> What is expected
Could you rewrite the listing lines starting at the line containing "Open the Clone URL dropdown" and ending at the line containing "pos(177,277)", updating "Library" to "Playlists" and keeping everything else the same? Return only those lines.

> Recorded data
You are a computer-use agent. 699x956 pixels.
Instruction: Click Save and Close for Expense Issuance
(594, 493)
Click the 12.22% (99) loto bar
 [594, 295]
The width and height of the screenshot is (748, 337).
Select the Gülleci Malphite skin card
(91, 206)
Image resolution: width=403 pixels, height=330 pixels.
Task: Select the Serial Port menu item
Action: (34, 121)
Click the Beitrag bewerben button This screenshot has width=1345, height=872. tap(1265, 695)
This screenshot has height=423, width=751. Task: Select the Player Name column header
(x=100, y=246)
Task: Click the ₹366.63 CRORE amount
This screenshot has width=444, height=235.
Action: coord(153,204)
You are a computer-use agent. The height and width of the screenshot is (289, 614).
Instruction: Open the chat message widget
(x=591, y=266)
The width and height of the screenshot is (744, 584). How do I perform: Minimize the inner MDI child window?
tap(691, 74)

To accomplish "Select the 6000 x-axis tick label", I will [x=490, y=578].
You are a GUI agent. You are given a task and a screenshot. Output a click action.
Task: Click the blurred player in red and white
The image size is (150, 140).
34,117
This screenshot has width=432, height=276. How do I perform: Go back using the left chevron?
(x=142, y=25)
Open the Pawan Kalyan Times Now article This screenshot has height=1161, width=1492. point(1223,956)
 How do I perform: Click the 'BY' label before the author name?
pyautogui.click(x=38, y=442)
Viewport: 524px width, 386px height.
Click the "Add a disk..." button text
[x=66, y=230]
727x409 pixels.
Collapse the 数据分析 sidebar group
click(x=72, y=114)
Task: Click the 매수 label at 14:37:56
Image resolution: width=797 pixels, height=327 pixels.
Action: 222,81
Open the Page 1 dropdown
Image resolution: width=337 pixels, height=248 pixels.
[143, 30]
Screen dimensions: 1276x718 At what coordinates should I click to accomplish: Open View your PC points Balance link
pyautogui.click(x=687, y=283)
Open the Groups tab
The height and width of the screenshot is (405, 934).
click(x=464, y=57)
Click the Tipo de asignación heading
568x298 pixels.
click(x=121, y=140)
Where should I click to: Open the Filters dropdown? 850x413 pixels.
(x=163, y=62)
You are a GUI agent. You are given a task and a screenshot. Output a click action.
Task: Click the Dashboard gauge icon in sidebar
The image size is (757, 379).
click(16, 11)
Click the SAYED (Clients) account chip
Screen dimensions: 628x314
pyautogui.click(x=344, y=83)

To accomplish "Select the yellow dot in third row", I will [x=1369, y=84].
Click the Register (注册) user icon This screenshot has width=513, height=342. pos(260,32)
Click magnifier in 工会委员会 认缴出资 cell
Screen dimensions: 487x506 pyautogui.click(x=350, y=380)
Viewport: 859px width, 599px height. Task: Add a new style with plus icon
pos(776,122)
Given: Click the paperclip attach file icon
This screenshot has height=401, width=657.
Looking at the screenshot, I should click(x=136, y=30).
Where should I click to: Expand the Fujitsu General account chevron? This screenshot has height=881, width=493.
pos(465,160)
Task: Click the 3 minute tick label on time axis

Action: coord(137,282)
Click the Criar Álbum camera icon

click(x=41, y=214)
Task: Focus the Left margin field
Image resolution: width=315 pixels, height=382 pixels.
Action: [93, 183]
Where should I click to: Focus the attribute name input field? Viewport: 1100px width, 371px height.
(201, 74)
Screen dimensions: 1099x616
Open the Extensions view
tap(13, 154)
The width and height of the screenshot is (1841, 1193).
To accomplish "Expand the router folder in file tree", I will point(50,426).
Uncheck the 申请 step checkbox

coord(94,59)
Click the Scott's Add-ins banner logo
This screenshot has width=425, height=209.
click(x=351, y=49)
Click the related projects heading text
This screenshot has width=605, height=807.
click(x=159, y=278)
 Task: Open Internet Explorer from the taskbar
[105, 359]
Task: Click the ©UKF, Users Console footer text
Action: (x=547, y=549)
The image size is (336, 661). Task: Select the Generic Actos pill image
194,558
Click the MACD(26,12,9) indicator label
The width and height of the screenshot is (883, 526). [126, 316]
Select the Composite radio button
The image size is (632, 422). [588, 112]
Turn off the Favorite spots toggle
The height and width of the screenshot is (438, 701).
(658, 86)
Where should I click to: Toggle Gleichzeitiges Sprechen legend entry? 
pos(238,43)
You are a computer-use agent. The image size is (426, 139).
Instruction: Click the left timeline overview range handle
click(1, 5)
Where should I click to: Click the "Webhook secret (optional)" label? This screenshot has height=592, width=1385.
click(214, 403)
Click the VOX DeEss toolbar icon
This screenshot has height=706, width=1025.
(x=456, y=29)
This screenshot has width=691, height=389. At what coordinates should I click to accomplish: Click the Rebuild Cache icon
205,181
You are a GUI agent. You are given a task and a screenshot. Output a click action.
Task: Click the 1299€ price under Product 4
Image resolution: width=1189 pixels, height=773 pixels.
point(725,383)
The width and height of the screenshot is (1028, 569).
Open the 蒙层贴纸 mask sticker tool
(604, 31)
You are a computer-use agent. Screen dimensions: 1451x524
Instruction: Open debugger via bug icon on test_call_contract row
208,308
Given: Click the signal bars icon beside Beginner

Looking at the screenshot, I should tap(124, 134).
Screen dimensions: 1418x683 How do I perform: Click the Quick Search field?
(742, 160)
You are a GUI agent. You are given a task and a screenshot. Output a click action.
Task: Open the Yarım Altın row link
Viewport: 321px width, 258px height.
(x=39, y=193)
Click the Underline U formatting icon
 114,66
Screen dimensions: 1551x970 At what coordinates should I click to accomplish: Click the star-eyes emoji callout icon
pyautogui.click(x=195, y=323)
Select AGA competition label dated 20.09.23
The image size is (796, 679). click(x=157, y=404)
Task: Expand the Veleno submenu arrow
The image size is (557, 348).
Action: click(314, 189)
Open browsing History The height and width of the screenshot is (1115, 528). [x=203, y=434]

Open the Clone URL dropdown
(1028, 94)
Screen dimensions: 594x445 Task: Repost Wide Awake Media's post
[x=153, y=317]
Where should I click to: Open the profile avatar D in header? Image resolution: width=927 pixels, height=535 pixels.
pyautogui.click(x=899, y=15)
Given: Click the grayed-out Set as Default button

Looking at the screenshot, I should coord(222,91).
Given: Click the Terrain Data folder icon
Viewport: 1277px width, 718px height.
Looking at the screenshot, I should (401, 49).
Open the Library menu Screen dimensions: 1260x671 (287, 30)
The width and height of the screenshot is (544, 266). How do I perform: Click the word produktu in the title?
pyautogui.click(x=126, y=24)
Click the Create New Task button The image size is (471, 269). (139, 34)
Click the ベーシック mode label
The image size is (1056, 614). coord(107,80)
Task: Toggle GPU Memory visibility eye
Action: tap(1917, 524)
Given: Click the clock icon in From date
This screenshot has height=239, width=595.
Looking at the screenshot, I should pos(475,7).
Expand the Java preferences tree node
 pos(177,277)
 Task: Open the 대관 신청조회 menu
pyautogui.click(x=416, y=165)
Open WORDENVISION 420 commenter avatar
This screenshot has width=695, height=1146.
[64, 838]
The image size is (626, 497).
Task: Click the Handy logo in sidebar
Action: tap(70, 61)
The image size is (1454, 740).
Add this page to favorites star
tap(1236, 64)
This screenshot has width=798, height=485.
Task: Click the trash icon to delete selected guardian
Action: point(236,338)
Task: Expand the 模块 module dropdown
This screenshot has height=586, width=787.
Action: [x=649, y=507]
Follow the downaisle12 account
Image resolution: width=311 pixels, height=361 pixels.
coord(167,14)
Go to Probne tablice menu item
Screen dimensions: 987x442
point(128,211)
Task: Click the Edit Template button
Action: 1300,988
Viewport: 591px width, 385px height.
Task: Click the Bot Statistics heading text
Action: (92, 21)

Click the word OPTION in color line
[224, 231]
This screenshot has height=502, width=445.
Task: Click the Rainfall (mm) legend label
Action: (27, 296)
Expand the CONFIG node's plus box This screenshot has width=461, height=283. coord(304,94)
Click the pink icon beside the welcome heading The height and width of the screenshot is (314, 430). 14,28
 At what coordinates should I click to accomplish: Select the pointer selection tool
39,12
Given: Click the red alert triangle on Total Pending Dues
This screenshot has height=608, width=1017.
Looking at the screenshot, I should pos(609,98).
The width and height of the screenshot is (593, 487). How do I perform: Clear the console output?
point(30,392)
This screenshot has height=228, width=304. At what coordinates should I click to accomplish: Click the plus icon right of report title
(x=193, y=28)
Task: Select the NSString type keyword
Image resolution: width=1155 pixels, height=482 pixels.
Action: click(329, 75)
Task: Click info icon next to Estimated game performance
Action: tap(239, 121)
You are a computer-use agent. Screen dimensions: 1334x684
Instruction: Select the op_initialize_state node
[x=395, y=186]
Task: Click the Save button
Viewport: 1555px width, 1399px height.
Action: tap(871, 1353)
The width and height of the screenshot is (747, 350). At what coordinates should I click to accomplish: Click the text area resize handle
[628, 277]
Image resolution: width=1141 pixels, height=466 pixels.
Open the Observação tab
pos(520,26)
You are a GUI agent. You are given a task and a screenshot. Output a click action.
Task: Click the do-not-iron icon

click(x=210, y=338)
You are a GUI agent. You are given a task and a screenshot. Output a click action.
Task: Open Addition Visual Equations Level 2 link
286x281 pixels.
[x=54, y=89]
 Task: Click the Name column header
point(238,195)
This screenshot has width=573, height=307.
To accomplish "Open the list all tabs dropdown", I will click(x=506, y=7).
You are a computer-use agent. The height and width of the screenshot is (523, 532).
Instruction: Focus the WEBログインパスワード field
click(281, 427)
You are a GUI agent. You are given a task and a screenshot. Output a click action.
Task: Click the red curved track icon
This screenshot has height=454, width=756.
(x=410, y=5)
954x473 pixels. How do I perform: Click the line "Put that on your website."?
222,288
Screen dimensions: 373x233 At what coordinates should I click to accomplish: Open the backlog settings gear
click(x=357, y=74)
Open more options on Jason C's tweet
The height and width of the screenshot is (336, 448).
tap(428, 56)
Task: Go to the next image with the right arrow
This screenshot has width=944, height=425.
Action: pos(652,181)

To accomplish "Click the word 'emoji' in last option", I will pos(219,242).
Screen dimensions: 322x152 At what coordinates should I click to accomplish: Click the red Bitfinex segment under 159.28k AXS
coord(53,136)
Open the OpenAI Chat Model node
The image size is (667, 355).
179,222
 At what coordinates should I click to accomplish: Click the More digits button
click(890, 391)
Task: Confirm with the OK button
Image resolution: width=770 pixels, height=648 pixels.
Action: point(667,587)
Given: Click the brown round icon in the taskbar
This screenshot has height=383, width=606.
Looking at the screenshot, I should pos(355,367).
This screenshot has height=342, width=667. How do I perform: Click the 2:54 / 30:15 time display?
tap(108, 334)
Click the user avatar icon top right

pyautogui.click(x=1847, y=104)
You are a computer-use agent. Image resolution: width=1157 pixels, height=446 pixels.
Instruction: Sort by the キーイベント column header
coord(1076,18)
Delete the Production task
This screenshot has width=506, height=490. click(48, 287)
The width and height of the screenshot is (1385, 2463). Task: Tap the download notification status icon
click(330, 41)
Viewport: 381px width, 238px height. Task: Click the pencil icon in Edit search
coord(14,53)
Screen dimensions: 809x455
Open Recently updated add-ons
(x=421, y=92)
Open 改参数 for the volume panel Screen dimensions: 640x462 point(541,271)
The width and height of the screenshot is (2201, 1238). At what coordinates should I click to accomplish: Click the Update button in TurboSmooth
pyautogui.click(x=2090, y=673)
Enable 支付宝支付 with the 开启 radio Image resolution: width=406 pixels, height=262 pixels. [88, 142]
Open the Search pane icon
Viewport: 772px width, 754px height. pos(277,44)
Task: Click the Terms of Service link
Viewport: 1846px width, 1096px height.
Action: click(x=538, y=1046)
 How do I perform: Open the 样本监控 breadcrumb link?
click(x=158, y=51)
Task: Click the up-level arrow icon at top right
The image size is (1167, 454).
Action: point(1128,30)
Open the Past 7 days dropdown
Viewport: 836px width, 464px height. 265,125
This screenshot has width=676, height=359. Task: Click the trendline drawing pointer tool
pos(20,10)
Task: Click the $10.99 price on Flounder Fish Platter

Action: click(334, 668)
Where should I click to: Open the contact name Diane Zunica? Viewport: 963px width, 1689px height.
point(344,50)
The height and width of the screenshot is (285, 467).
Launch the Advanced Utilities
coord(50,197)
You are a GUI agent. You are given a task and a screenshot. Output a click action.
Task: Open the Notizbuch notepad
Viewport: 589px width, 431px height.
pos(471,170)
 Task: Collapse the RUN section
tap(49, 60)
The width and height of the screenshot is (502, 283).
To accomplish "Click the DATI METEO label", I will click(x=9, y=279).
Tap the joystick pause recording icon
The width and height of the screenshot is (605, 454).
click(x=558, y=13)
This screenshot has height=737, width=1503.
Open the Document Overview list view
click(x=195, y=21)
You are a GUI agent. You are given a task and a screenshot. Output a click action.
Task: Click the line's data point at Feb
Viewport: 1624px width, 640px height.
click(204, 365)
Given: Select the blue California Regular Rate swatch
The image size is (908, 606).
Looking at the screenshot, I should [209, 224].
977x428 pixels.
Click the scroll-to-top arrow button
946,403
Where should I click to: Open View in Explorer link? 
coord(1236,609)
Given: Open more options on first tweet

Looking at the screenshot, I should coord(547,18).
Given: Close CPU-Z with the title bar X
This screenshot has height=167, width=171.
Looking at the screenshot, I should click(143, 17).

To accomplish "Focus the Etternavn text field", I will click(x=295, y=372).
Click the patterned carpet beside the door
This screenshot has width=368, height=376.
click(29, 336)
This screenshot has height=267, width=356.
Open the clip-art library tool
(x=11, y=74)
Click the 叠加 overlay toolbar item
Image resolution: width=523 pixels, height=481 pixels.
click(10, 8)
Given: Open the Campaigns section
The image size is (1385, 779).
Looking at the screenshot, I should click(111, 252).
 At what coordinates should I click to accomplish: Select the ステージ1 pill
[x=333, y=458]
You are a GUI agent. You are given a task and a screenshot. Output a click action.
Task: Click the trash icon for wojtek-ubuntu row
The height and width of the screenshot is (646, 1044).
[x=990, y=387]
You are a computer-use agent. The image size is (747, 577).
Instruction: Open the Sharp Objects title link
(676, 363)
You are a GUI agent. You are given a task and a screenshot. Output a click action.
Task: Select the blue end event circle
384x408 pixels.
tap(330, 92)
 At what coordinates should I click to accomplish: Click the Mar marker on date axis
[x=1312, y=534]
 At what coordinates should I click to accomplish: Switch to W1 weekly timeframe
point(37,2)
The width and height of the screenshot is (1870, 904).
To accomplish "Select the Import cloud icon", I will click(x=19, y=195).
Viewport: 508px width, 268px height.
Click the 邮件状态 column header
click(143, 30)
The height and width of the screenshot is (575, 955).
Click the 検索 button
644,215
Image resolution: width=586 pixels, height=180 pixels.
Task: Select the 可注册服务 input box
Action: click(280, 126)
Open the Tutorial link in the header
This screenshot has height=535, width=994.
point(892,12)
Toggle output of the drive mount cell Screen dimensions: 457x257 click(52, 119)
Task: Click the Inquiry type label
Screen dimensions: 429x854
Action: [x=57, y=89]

> Answer in full
Open the Clone URL dropdown
(1028, 94)
Screen dimensions: 594x445 Task: Repost Wide Awake Media's post
[x=153, y=317]
Where should I click to: Open the profile avatar D in header? Image resolution: width=927 pixels, height=535 pixels.
pyautogui.click(x=899, y=15)
Given: Click the grayed-out Set as Default button

Looking at the screenshot, I should coord(222,91).
Given: Click the Terrain Data folder icon
Viewport: 1277px width, 718px height.
Looking at the screenshot, I should (401, 49).
Open the Playlists menu Screen dimensions: 1260x671 (287, 30)
The width and height of the screenshot is (544, 266). How do I perform: Click the word produktu in the title?
pyautogui.click(x=126, y=24)
Click the Create New Task button The image size is (471, 269). (139, 34)
Click the ベーシック mode label
The image size is (1056, 614). coord(107,80)
Task: Toggle GPU Memory visibility eye
Action: tap(1917, 524)
Given: Click the clock icon in From date
This screenshot has height=239, width=595.
Looking at the screenshot, I should pos(475,7).
Expand the Java preferences tree node
 pos(177,277)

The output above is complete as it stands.